Richard Willstätter devoted his research primarily to the chemical pigments of chlorophyll, hemoglobin and anthocyanins (water soluble plant dyes which are present in almost all higher plants and which give flowers and fruits their red, violet, blue or blue-black coloring). In 1915, he received the Nobel Prize for Chemistry for his research into plant dyes, primarily chlorophyll. He discovered, among other things, that the structure of green dye exhibits significant similarity to the structure of the red blood pigment hemoglobin.

Lise Meitner (1878-1968) worked from 1912, on an honorary basis, as a scientific guest at the Kaiser Wilhelm Institute for Chemistry in Berlin and, in 1913, became the first female Scientific Member of the Kaiser Wilhelm Society.

In the early years, she worked with Otto Hahn in a small department for radioactivity. They continued the study, which had already begun, into the magnetic spectra of beta particles in different radioactive substances. World War One forced Hahn and Meitner to interrupt their research. In 1916, Meitner recommenced her work and, in 1917, she set up her own radiophysical department. Together with Hahn, she discovered the radioactive isotope protactinium that same year. In 1920, Hahn and Meitner's research into radioactivity became the research focus of the Kaiser Wilhelm Institute for Chemistry.The collaboration between Otto Hahn, Fritz Straßmann and Lise Meitner led to the discovery of nuclear fission in 1938. Meitner made a decisive contribution with the physical and theoretical explanation.

In 1938, Meitner, who was Jewish by birth, fled into exile in Stockholm, Sweden, where she continued her work at the Nobel Institute in Stockholm.
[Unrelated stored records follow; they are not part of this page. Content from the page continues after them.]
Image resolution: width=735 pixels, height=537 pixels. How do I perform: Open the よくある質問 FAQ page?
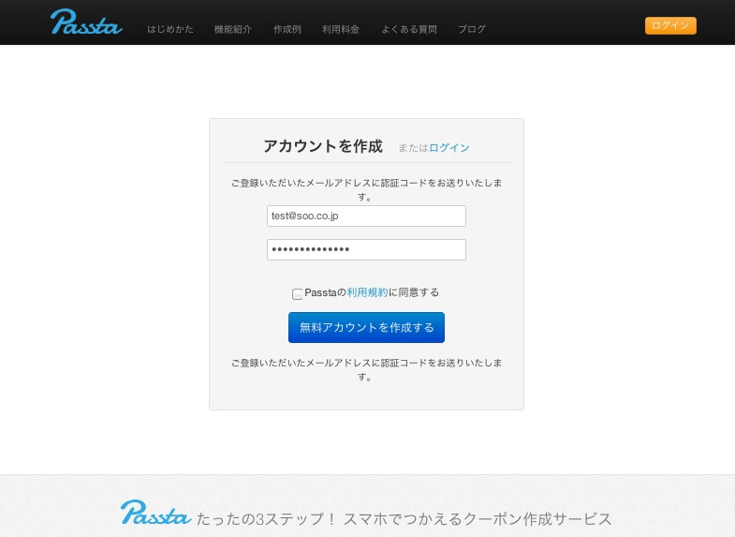[408, 29]
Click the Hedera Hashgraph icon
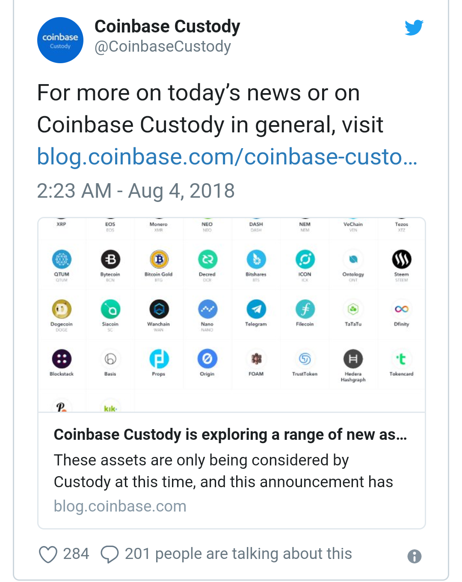Viewport: 462px width, 582px height. (353, 359)
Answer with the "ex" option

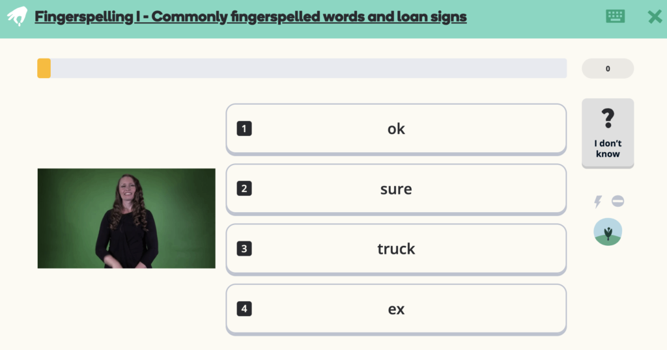tap(396, 309)
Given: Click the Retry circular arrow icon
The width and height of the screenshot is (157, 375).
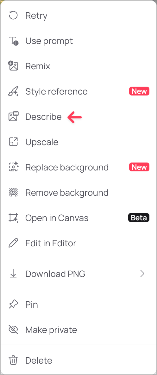Looking at the screenshot, I should coord(13,16).
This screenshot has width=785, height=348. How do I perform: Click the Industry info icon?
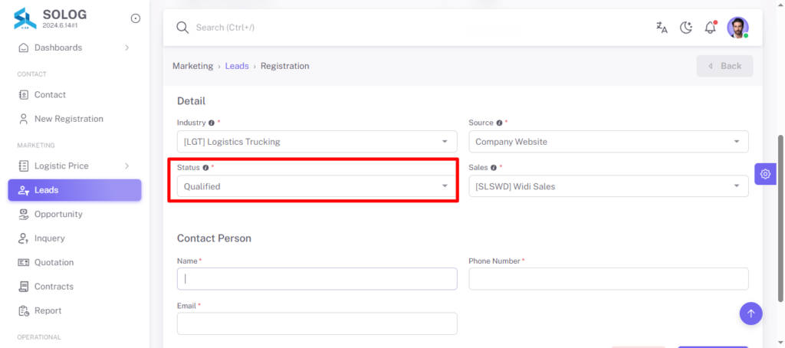click(x=212, y=123)
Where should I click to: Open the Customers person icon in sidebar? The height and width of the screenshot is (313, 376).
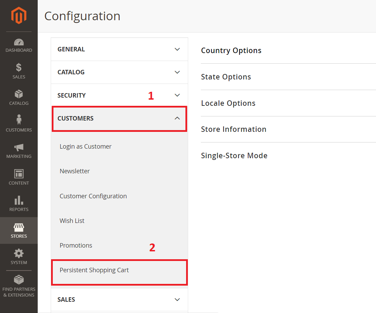19,120
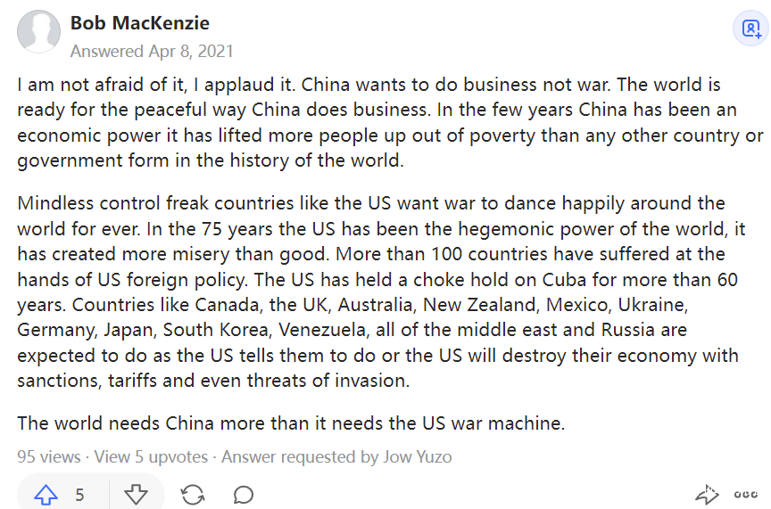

She remained in Sweden until 1960 and then moved to Cambridge in the UK to be with her nephew.

Otto Hahn (1879-1968) was a Scientific Member of the Kaiser Wilhelm and, subsequently, the Max Plank Institute for Chemistry from 1912 until 1960.

In 1912, he became director of the department for radioactive research at the Kaiser Wilhelm Institute (KWI) for Chemistry in Berlin. World War One forced him to interrupt his research which he resumed, with Lise Meitner, in 1916. From 1918 onwards he was the director of the radiochemical department at the Kaiser Wilhelm Institute for Chemistry. In this role, he devoted himself primarily to applied radiochemistry and to research into minimal 'weightless' quantities. Assisted by the so-called emanation method, he investigated the structure and surface changes of solid bodies using the radioactive noble gas radon. He was also concerned with geological age determination. In 1928, Otto Hahn was appointed the Director of the Kaiser Wilhelm Institute. The joint research by Otto Hahn, Lise Meitner and Fritz Straßmann into transuranic elements led to the discovery of nuclear fission in 1938. In 1945, he received the Noble Prize for this.

Following his internment in the UK in 1945, he returned to Germany in 1946. In the same year he became President of the Kaiser Wilhelm Society and of the newly established Max Planck Society as well. Hahn retired in 1960 but remained Honorary President of the Max Planck Society until 1968.